▶ _What to do_
The response must consist of the lines from the one holding "Click the Back navigation arrow" through the final line of the entries, given again exactly and without any pictures.
*** Data shown ***
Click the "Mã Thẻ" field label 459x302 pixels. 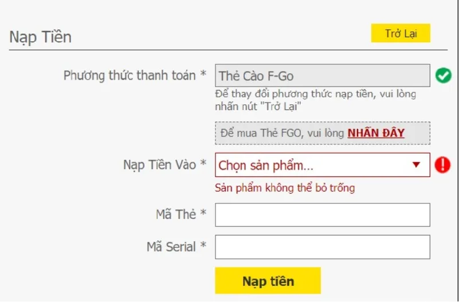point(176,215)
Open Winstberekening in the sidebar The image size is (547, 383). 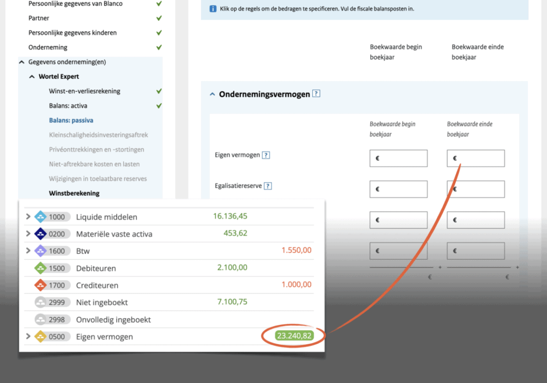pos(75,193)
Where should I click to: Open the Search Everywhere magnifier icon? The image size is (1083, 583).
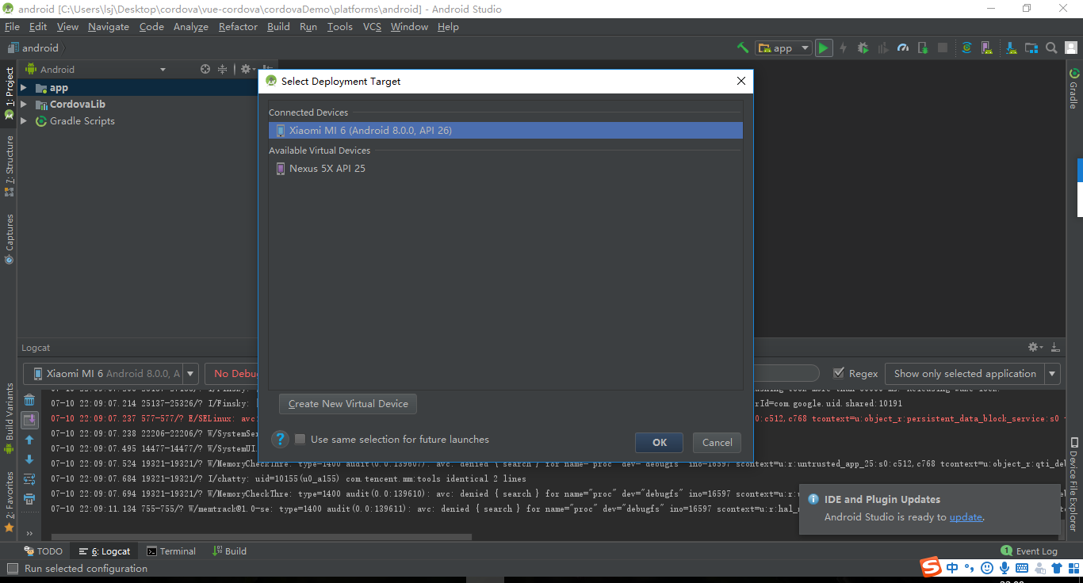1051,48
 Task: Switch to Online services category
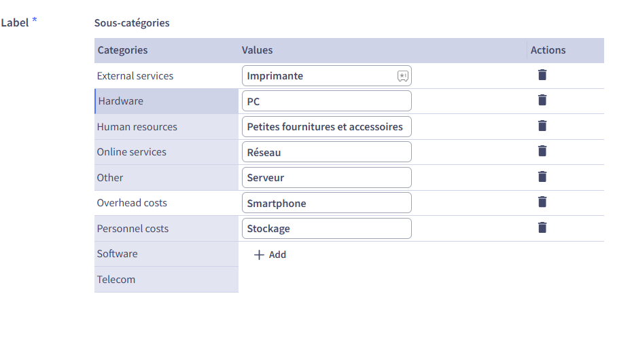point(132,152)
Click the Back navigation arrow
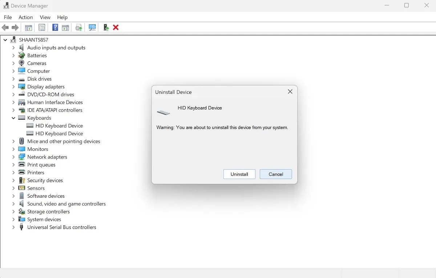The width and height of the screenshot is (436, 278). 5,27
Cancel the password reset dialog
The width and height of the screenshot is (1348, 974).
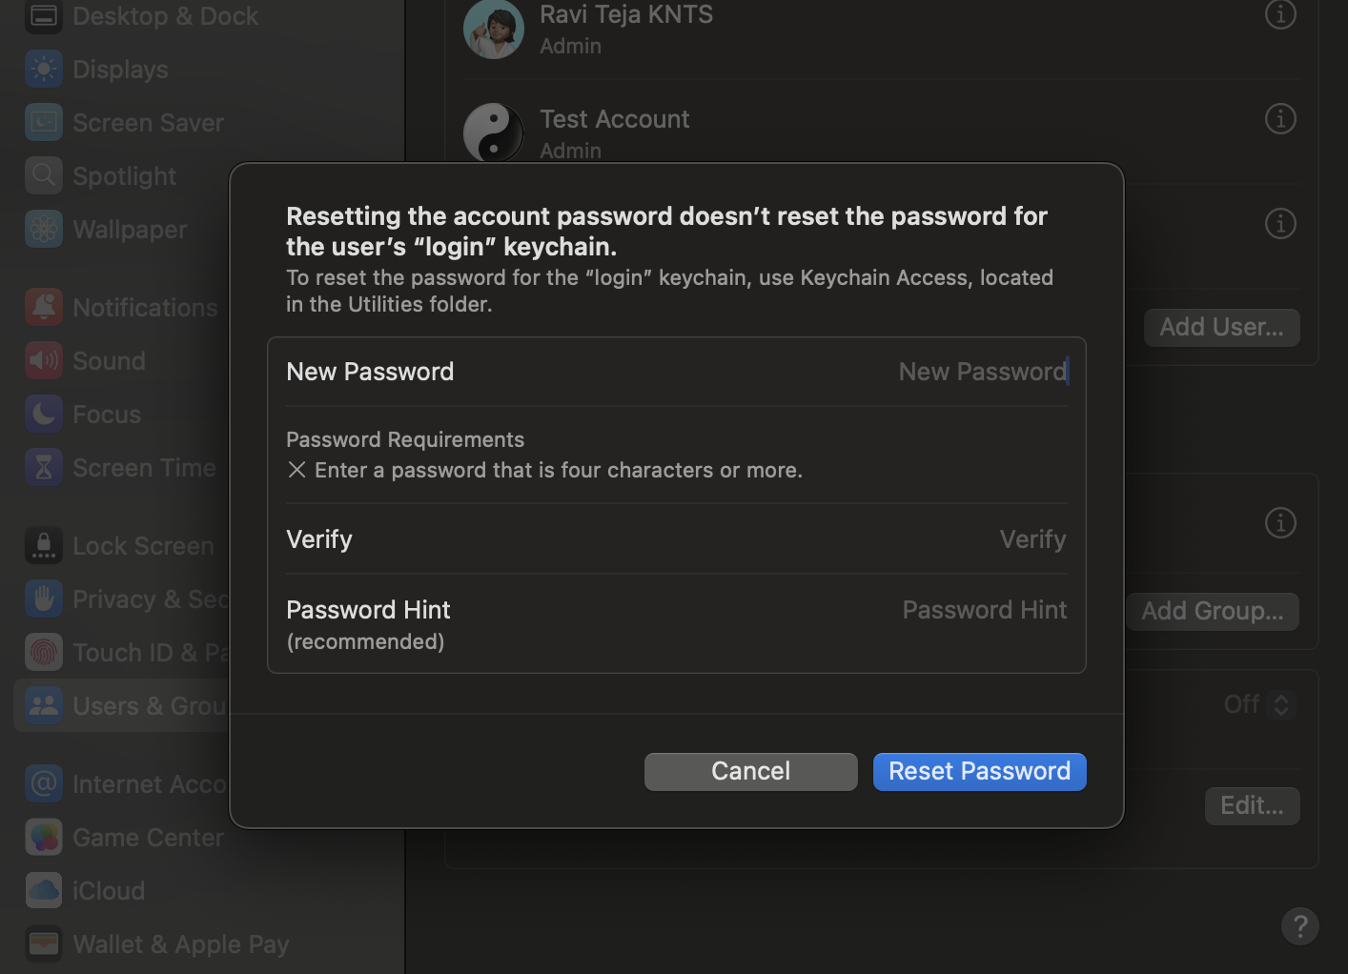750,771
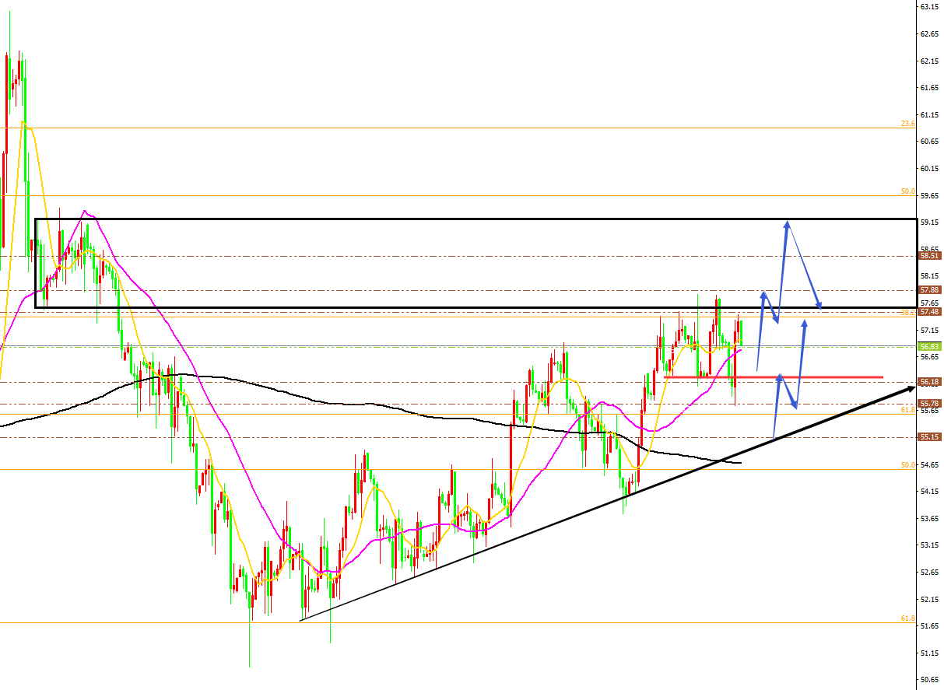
*** End of Data shown ***
▶ _Task output_
Click the Back navigation arrow
The width and height of the screenshot is (436, 278). 5,27
Cancel the password reset dialog
The width and height of the screenshot is (1348, 974).
750,771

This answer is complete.